(Pixel coordinate grounding data)
---

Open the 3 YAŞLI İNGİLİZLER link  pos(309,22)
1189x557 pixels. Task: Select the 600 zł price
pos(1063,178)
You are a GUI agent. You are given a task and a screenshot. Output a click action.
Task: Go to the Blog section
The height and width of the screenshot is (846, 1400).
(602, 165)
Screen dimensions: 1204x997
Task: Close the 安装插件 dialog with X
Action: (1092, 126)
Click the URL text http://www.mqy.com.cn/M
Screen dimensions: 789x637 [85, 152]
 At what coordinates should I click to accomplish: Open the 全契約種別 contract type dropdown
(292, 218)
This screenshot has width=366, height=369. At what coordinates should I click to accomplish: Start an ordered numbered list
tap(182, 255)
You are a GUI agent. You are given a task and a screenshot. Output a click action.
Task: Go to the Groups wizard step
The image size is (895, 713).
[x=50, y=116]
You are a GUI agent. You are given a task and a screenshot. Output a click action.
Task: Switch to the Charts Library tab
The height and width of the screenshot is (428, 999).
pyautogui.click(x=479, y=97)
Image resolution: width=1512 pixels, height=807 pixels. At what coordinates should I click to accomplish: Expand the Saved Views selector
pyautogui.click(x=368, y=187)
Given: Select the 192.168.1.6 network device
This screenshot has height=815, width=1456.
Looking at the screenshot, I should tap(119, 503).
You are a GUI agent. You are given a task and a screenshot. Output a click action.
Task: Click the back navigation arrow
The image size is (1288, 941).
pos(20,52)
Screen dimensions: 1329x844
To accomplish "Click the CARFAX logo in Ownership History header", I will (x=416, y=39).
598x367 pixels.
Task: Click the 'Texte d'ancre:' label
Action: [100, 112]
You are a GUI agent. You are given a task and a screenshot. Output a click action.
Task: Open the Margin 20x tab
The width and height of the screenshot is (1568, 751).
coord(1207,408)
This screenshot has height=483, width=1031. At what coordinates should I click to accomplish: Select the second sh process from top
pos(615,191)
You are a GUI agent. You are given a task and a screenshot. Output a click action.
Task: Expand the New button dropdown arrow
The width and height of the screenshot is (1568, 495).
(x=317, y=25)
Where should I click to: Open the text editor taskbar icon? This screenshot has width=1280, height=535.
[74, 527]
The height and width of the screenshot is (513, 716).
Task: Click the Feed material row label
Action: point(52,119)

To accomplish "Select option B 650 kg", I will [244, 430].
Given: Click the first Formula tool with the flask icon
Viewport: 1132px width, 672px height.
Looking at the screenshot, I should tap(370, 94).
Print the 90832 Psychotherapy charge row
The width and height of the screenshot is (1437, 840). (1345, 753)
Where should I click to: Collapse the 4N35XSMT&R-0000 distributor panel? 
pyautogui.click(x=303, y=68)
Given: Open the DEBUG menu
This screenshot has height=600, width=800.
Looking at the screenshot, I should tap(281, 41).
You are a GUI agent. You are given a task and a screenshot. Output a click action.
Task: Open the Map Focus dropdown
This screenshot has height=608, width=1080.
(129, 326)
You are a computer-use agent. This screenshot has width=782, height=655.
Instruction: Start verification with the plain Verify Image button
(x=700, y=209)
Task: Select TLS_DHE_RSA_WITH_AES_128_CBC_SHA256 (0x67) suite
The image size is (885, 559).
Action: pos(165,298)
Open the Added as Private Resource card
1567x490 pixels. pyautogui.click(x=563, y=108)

---

• [WHAT YOU SHOULD DO] Quote exactly the stretch of lines above that starts at the first one and ends at the line with "Screen dimensions: 1329x844", and nothing beyond it.

• [ANSWER TO THIS EXERCISE]
Open the 3 YAŞLI İNGİLİZLER link  pos(309,22)
1189x557 pixels. Task: Select the 600 zł price
pos(1063,178)
You are a GUI agent. You are given a task and a screenshot. Output a click action.
Task: Go to the Blog section
The height and width of the screenshot is (846, 1400).
(602, 165)
Screen dimensions: 1204x997
Task: Close the 安装插件 dialog with X
Action: (1092, 126)
Click the URL text http://www.mqy.com.cn/M
Screen dimensions: 789x637 [85, 152]
 At what coordinates should I click to accomplish: Open the 全契約種別 contract type dropdown
(292, 218)
This screenshot has width=366, height=369. At what coordinates should I click to accomplish: Start an ordered numbered list
tap(182, 255)
You are a GUI agent. You are given a task and a screenshot. Output a click action.
Task: Go to the Groups wizard step
The image size is (895, 713).
[x=50, y=116]
You are a GUI agent. You are given a task and a screenshot. Output a click action.
Task: Switch to the Charts Library tab
The height and width of the screenshot is (428, 999).
pyautogui.click(x=479, y=97)
Image resolution: width=1512 pixels, height=807 pixels. At what coordinates should I click to accomplish: Expand the Saved Views selector
pyautogui.click(x=368, y=187)
Given: Select the 192.168.1.6 network device
This screenshot has height=815, width=1456.
Looking at the screenshot, I should tap(119, 503).
You are a GUI agent. You are given a task and a screenshot. Output a click action.
Task: Click the back navigation arrow
The image size is (1288, 941).
pos(20,52)
Screen dimensions: 1329x844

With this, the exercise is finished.